Having waited for several hours, Isidore and his friends had their passports stamped by a different set of border guards. Isidore and friends let Ukrainian women and children pass in front and board the next train but then were denied entrance again. Eventually they sneaked into the train when the border guards looked away amid confusion and crossed the border into Poland.
Karim*, a 5th year North African student at Kyiv Polytechnical University, went to Shehyni-Medyka foot crossing to Poland. The crossing saw particularly large crowds of both Ukrainian and foreign refugees. He witnessed some of foreign nationals being beaten and insulted by the border guards. He mentions that at first he thought that there could be a reason for this.
While there were many who indeed tried to jump the queue, Karim says that aggression from some of the guards was ungrounded. According to him, some guards made foreigners do push ups, dance or repeatedly sit down or stand up for several minutes. If they didn’t agree, they were sent to the back of the line, meaning more hours of waiting in the dire conditions. His attempts at mediating and using fluent English and Ukrainian were met with indifference or aggression.
Karim spent 3 nights at the crossing, two of them in a makeshift shelter offered by a local. Some locals provided him with hot drinks and food, while others refused him service in small local shops. He eventually managed to cross the border by going to another crossing, Krakovets-Korczowa, where he encountered no problems and was treated well.

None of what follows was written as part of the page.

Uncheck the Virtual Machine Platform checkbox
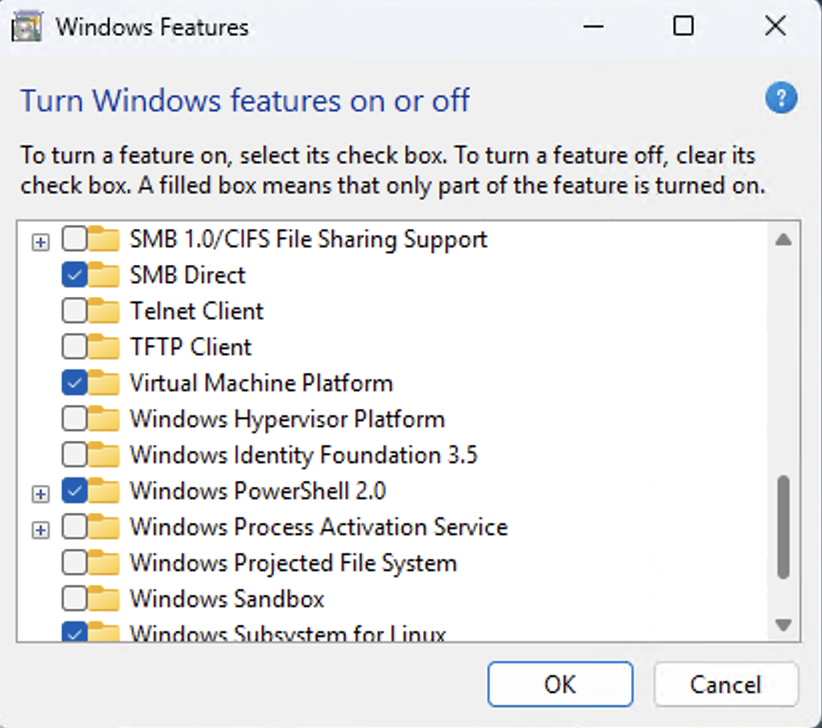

Another student, IB* from Iraq, was shocked by the treatment he received at the same crossing. He claims that border guards beat and humiliated foreigners. He confirms Karim’s claims that not only Ukrainian children and women were given priority, but European and US citizens too.
More details may yet emerge from other foreigners who are still recovering after an arduous flight to safety and are dealing with uncertainty about their status in Poland and other host countries.
So far reports of maltreatment have primarily emerged from one crossing, Shehyni-Medyka, which probably saw the largest crowds of refugees.
The official position of Ukrainian authorities is that all refugees are treated equally and those willing to leave Ukraine have been able to do so. The Ministry of Foreign Affairs has established a helpline for foreign nationals who are trying to leave Ukraine and has underlined ever since that all foreign nationals are able to cross the border.
Ukrainian activists have also sprung to help. Olesia Mykhailenko, a lawyer, has co-founded a volunteer initiative to provide more information to foreigners in Ukraine. She says that foreigners, especially those who stay in Ukraine illegally and do not speak Ukrainian or Russian, often need help.
The Ukraїner team spoke to hundreds of foreigners who said that they were treated well by Ukrainian officials. They also shared a video by Zhan Beleniuk, the first Afro-Ukrainian to be elected to Ukraine’s parliament, in which he assures that there is no acute problem of racism in the country. He has since been joined by other Ukrainians of African and Asian origin.
Isidore, Karim and IB underline that they have never been treated so badly in Ukraine before, although they have occasionally experienced discrimination. Isidore says that, after 9 years here, Ukraine is now his home. He felt very comfortable in the western city of Ivano-Frankivsk. He says that government officials often appear to be hostile but describes Ukrainians as kind and generous. Yet this makes his experience at the border all the more traumatizing.
Karim says that he hopes something like this will never happen again. Because “this is not the Ukraine I know”.
*Some names in the article were changed to protect the identities of the interviewees.